■ Source records ■
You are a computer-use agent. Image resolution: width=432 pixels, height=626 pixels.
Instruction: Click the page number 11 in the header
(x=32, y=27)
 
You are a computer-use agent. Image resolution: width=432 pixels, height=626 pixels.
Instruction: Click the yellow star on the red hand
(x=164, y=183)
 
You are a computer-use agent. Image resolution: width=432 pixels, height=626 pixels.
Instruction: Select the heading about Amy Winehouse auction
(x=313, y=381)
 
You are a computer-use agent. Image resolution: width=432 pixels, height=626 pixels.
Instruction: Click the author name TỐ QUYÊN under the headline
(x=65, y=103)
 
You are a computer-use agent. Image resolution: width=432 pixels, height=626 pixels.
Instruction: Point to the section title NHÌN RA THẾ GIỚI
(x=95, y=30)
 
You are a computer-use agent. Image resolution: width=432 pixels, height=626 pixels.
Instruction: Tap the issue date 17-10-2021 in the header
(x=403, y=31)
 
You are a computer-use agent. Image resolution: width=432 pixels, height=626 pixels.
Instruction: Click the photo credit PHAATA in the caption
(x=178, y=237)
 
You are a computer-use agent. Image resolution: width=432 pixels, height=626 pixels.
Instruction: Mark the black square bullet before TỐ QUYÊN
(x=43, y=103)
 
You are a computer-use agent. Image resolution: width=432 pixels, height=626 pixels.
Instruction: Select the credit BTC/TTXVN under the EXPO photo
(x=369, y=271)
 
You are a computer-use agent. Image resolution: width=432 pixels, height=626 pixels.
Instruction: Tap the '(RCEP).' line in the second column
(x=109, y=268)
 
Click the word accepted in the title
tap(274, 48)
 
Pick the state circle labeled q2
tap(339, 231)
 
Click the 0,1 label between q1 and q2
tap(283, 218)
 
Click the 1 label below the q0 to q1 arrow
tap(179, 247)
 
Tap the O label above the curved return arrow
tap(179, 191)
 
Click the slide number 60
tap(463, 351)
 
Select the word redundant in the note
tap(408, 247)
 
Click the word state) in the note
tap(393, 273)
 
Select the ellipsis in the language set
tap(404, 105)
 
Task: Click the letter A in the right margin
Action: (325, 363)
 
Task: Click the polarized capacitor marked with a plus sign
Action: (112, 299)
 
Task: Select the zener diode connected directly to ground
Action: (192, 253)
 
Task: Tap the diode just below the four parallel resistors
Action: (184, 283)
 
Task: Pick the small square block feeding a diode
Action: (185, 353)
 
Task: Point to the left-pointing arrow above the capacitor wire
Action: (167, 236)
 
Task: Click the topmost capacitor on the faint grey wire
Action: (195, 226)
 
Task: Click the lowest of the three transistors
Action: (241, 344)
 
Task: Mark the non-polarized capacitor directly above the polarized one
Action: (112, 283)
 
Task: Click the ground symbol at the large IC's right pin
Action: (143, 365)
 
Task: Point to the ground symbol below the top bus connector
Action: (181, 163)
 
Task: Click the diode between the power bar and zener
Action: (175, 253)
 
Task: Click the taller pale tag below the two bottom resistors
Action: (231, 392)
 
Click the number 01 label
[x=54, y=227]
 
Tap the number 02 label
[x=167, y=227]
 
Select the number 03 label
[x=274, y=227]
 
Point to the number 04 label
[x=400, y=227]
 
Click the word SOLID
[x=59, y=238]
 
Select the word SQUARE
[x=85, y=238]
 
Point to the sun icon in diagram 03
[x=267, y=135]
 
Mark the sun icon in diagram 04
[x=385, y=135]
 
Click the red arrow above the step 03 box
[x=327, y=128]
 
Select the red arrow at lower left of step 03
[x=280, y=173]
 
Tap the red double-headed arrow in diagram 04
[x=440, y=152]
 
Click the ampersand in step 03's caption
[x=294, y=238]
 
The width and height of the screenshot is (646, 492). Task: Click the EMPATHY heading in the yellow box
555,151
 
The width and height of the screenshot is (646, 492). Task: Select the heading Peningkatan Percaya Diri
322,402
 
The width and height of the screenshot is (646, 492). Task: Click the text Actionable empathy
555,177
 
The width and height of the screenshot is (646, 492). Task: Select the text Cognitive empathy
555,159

■ The problem ■
Please reproduce all of the data above, substituting "Screen size" for every "Image resolution" and leaving everything else unchanged.

■ Finished exercise ■
You are a computer-use agent. Screen size: width=432 pixels, height=626 pixels.
Instruction: Click the page number 11 in the header
(x=32, y=27)
 
You are a computer-use agent. Screen size: width=432 pixels, height=626 pixels.
Instruction: Click the yellow star on the red hand
(x=164, y=183)
 
You are a computer-use agent. Screen size: width=432 pixels, height=626 pixels.
Instruction: Select the heading about Amy Winehouse auction
(x=313, y=381)
 
You are a computer-use agent. Screen size: width=432 pixels, height=626 pixels.
Instruction: Click the author name TỐ QUYÊN under the headline
(x=65, y=103)
 
You are a computer-use agent. Screen size: width=432 pixels, height=626 pixels.
Instruction: Point to the section title NHÌN RA THẾ GIỚI
(x=95, y=30)
 
You are a computer-use agent. Screen size: width=432 pixels, height=626 pixels.
Instruction: Tap the issue date 17-10-2021 in the header
(x=403, y=31)
 
You are a computer-use agent. Screen size: width=432 pixels, height=626 pixels.
Instruction: Click the photo credit PHAATA in the caption
(x=178, y=237)
 
You are a computer-use agent. Screen size: width=432 pixels, height=626 pixels.
Instruction: Mark the black square bullet before TỐ QUYÊN
(x=43, y=103)
 
You are a computer-use agent. Screen size: width=432 pixels, height=626 pixels.
Instruction: Select the credit BTC/TTXVN under the EXPO photo
(x=369, y=271)
 
You are a computer-use agent. Screen size: width=432 pixels, height=626 pixels.
Instruction: Tap the '(RCEP).' line in the second column
(x=109, y=268)
 
Click the word accepted in the title
tap(274, 48)
 
Pick the state circle labeled q2
tap(339, 231)
 
Click the 0,1 label between q1 and q2
tap(283, 218)
 
Click the 1 label below the q0 to q1 arrow
tap(179, 247)
 
Tap the O label above the curved return arrow
tap(179, 191)
 
Click the slide number 60
tap(463, 351)
 
Select the word redundant in the note
tap(408, 247)
 
Click the word state) in the note
tap(393, 273)
 
Select the ellipsis in the language set
tap(404, 105)
 
Task: Click the letter A in the right margin
Action: (325, 363)
 
Task: Click the polarized capacitor marked with a plus sign
Action: (112, 299)
 
Task: Select the zener diode connected directly to ground
Action: (192, 253)
 
Task: Tap the diode just below the four parallel resistors
Action: (184, 283)
 
Task: Pick the small square block feeding a diode
Action: (185, 353)
 
Task: Point to the left-pointing arrow above the capacitor wire
Action: (167, 236)
 
Task: Click the topmost capacitor on the faint grey wire
Action: (195, 226)
 
Task: Click the lowest of the three transistors
Action: (241, 344)
 
Task: Mark the non-polarized capacitor directly above the polarized one
Action: (112, 283)
 
Task: Click the ground symbol at the large IC's right pin
Action: (143, 365)
 
Task: Point to the ground symbol below the top bus connector
Action: (181, 163)
 
Task: Click the diode between the power bar and zener
Action: (175, 253)
 
Task: Click the taller pale tag below the two bottom resistors
Action: (231, 392)
 
Click the number 01 label
[x=54, y=227]
 
Tap the number 02 label
[x=167, y=227]
 
Select the number 03 label
[x=274, y=227]
 
Point to the number 04 label
[x=400, y=227]
 
Click the word SOLID
[x=59, y=238]
 
Select the word SQUARE
[x=85, y=238]
 
Point to the sun icon in diagram 03
[x=267, y=135]
 
Mark the sun icon in diagram 04
[x=385, y=135]
 
Click the red arrow above the step 03 box
[x=327, y=128]
 
Select the red arrow at lower left of step 03
[x=280, y=173]
 
Tap the red double-headed arrow in diagram 04
[x=440, y=152]
 
Click the ampersand in step 03's caption
[x=294, y=238]
 
The width and height of the screenshot is (646, 492). Task: Click the EMPATHY heading in the yellow box
555,151
 
The width and height of the screenshot is (646, 492). Task: Select the heading Peningkatan Percaya Diri
322,402
 
The width and height of the screenshot is (646, 492). Task: Click the text Actionable empathy
555,177
 
The width and height of the screenshot is (646, 492). Task: Select the text Cognitive empathy
555,159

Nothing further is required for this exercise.